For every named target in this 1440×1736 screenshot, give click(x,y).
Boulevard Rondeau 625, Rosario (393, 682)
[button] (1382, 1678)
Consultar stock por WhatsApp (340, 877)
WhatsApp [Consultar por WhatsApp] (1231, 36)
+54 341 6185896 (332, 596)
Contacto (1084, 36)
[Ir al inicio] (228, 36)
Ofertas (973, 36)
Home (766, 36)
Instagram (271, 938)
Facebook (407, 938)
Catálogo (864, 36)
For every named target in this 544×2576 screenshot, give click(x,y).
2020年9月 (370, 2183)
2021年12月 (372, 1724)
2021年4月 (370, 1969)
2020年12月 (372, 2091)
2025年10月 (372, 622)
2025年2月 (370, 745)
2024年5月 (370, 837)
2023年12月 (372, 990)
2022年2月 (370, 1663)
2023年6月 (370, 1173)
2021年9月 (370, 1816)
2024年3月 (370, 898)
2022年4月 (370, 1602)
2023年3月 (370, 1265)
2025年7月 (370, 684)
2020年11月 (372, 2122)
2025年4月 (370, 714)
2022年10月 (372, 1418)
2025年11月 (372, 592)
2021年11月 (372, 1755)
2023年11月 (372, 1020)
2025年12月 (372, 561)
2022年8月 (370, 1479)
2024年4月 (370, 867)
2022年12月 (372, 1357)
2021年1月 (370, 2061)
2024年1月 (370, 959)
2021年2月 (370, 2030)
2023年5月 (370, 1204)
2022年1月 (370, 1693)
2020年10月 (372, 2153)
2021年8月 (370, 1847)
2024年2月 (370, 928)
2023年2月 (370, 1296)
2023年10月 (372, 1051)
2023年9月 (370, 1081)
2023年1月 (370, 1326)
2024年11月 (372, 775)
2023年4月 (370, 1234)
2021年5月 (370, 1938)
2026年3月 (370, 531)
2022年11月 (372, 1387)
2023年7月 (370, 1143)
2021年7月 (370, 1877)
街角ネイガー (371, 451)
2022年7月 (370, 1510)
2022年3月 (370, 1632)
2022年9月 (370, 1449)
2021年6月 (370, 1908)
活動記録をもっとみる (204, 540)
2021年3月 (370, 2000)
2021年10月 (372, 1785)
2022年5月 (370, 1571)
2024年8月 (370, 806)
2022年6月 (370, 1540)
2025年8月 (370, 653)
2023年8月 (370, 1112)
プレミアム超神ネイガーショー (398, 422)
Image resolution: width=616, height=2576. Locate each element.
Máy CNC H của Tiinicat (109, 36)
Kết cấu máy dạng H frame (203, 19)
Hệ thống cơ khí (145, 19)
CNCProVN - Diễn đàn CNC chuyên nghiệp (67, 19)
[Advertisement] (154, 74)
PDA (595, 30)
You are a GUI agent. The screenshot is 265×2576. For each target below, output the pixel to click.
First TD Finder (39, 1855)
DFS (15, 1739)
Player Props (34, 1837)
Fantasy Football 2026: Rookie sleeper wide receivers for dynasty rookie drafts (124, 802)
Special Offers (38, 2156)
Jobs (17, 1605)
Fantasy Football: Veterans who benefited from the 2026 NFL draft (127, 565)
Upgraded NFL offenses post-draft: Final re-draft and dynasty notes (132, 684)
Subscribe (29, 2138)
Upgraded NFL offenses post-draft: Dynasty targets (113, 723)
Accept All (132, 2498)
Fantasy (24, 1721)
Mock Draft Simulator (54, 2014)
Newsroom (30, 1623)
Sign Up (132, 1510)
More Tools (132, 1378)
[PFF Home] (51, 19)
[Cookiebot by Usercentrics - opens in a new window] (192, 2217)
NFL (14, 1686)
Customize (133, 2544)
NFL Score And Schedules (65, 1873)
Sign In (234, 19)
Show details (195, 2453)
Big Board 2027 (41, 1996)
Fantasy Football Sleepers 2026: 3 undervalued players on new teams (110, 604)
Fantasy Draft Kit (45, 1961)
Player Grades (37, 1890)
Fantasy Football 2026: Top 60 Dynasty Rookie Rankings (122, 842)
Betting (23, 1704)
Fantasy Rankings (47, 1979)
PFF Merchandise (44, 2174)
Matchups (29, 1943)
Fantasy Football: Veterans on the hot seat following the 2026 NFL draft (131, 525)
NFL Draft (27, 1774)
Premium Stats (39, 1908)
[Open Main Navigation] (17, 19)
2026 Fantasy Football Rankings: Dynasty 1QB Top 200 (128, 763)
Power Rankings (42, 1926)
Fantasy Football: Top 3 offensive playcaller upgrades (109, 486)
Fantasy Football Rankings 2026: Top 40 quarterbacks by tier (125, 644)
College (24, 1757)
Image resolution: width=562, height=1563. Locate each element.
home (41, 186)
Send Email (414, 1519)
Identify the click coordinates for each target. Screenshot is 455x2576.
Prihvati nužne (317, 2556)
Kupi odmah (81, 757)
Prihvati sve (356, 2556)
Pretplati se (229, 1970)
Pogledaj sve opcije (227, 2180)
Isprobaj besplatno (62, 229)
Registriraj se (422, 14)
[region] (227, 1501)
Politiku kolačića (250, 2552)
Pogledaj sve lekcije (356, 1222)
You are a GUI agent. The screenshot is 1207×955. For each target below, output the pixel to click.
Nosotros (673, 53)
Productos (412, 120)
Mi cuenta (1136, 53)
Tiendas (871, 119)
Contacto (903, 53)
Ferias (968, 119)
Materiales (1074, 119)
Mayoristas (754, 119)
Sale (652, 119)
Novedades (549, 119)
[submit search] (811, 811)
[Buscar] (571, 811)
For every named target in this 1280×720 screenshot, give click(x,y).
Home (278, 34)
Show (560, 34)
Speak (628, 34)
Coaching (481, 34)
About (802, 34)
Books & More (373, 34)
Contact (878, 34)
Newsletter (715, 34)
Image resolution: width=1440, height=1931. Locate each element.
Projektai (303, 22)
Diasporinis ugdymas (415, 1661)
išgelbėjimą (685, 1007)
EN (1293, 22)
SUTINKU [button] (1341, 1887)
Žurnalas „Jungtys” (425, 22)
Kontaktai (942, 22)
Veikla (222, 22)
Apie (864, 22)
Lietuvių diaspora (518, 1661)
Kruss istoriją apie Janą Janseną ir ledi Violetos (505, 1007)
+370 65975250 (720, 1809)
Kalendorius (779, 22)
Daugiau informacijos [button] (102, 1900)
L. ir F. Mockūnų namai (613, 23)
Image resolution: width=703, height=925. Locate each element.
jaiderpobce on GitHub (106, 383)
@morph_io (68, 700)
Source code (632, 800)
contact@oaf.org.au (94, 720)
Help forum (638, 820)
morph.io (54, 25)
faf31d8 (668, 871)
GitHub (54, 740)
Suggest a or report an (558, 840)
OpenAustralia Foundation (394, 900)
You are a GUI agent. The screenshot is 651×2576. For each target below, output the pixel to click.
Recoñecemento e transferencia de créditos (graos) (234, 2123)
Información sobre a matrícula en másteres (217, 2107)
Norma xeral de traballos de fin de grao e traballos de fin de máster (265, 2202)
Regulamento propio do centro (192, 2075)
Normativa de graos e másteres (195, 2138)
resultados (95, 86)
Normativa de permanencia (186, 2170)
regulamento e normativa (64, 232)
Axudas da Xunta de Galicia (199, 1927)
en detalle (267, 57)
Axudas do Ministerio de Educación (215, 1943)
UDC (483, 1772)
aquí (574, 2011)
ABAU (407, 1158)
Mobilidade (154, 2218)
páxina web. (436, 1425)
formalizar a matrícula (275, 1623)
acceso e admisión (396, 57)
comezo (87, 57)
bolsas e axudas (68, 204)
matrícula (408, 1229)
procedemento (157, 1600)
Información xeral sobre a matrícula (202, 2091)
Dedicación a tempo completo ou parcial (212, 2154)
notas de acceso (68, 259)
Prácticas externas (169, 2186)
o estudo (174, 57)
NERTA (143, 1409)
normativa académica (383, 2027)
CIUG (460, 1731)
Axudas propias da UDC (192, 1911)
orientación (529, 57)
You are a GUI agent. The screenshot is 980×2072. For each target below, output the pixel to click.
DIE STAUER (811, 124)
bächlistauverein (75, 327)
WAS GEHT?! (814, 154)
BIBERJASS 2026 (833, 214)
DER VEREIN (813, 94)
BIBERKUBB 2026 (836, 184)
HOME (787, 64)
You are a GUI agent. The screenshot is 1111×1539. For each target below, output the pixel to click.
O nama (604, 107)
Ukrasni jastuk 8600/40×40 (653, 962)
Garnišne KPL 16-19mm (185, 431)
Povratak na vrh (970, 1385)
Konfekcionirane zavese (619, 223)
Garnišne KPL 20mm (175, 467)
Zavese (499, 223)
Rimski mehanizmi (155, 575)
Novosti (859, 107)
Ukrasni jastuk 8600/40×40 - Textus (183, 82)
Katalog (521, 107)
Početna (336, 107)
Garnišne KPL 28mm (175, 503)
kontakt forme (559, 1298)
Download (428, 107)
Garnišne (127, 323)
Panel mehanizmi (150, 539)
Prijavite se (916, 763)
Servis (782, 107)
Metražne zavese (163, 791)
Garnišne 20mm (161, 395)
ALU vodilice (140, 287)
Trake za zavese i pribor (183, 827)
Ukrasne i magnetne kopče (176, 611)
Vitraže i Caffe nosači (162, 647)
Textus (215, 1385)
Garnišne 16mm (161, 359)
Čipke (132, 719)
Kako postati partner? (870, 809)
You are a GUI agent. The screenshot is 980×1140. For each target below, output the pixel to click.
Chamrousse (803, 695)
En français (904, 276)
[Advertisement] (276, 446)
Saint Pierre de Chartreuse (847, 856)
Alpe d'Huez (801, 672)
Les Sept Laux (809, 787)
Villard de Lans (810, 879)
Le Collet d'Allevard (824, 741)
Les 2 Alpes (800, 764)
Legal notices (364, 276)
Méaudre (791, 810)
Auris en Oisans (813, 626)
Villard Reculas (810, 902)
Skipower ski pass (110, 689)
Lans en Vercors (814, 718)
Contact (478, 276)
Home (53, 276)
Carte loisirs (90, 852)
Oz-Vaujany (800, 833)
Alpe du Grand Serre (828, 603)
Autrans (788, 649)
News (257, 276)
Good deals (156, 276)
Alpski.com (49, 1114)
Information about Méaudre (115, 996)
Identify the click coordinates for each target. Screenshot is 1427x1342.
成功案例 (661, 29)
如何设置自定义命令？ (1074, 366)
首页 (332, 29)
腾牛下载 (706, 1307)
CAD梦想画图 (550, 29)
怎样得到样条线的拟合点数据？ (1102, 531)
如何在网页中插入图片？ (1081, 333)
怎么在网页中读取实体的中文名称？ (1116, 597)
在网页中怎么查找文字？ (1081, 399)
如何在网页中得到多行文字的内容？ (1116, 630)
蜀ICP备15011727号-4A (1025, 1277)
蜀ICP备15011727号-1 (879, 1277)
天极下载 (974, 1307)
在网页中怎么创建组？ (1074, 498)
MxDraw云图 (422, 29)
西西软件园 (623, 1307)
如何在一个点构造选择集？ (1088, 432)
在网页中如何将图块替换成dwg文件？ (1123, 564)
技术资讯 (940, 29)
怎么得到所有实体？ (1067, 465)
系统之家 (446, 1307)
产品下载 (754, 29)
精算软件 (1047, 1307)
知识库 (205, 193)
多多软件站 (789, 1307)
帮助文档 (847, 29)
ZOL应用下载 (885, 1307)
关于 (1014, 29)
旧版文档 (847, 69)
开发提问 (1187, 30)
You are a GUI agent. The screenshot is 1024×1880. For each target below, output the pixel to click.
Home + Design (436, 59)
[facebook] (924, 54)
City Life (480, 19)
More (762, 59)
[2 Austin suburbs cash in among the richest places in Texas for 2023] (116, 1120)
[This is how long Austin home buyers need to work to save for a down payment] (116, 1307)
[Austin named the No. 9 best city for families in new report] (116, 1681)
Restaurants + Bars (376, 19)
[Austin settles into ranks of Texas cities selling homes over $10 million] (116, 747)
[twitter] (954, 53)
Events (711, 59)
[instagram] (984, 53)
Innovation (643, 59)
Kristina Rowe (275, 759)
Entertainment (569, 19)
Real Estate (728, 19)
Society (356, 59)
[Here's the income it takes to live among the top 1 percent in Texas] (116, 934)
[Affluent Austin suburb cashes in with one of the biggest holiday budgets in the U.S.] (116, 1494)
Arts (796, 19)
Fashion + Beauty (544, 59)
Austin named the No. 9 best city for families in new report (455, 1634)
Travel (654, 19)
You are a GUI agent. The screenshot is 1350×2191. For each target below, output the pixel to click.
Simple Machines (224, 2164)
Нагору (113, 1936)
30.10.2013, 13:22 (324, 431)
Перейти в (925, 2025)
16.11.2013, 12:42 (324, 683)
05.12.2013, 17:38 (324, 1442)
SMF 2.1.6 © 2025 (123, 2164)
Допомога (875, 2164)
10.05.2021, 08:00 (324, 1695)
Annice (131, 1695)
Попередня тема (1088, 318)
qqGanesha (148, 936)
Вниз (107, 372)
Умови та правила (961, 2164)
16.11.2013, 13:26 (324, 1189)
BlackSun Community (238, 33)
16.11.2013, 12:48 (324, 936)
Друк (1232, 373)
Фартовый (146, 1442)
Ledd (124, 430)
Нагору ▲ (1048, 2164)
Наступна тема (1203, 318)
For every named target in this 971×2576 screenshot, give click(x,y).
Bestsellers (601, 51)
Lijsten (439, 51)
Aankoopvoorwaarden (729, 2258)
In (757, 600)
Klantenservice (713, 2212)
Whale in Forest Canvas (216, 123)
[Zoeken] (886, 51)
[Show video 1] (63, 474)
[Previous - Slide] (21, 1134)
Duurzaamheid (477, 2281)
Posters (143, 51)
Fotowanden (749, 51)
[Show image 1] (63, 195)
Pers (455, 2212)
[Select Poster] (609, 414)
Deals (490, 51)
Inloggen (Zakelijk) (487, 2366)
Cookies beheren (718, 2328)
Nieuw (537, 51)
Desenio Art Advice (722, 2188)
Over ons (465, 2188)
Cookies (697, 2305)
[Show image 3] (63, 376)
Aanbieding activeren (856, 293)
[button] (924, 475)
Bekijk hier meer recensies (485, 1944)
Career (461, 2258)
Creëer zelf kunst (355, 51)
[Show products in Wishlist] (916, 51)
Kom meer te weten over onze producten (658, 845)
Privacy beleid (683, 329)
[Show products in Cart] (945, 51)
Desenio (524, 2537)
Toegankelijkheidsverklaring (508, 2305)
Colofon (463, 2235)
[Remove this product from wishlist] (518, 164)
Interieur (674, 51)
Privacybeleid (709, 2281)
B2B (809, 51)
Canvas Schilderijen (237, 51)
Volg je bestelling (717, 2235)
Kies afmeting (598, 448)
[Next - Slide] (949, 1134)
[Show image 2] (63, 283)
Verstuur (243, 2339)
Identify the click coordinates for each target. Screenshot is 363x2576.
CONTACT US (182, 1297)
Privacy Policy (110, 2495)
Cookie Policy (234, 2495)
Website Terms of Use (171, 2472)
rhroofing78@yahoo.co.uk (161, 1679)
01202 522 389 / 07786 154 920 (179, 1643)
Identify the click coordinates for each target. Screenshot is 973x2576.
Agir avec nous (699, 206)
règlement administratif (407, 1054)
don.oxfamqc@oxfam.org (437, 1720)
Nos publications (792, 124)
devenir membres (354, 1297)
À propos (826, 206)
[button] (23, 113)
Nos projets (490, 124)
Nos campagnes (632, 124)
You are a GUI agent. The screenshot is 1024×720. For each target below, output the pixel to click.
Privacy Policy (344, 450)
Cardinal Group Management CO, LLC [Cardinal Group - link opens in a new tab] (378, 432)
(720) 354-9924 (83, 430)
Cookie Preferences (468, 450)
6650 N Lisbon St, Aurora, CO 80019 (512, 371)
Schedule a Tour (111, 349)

+++

Recast the listing above, from its first line up to and including the line containing "Catálogo (864, 36)", as a JSON list of strings with one string per line and blank lines omitted.

[
  "For every named target in this 1440×1736 screenshot, give click(x,y).",
  "Boulevard Rondeau 625, Rosario (393, 682)",
  "[button] (1382, 1678)",
  "Consultar stock por WhatsApp (340, 877)",
  "WhatsApp [Consultar por WhatsApp] (1231, 36)",
  "+54 341 6185896 (332, 596)",
  "Contacto (1084, 36)",
  "[Ir al inicio] (228, 36)",
  "Ofertas (973, 36)",
  "Home (766, 36)",
  "Instagram (271, 938)",
  "Facebook (407, 938)",
  "Catálogo (864, 36)"
]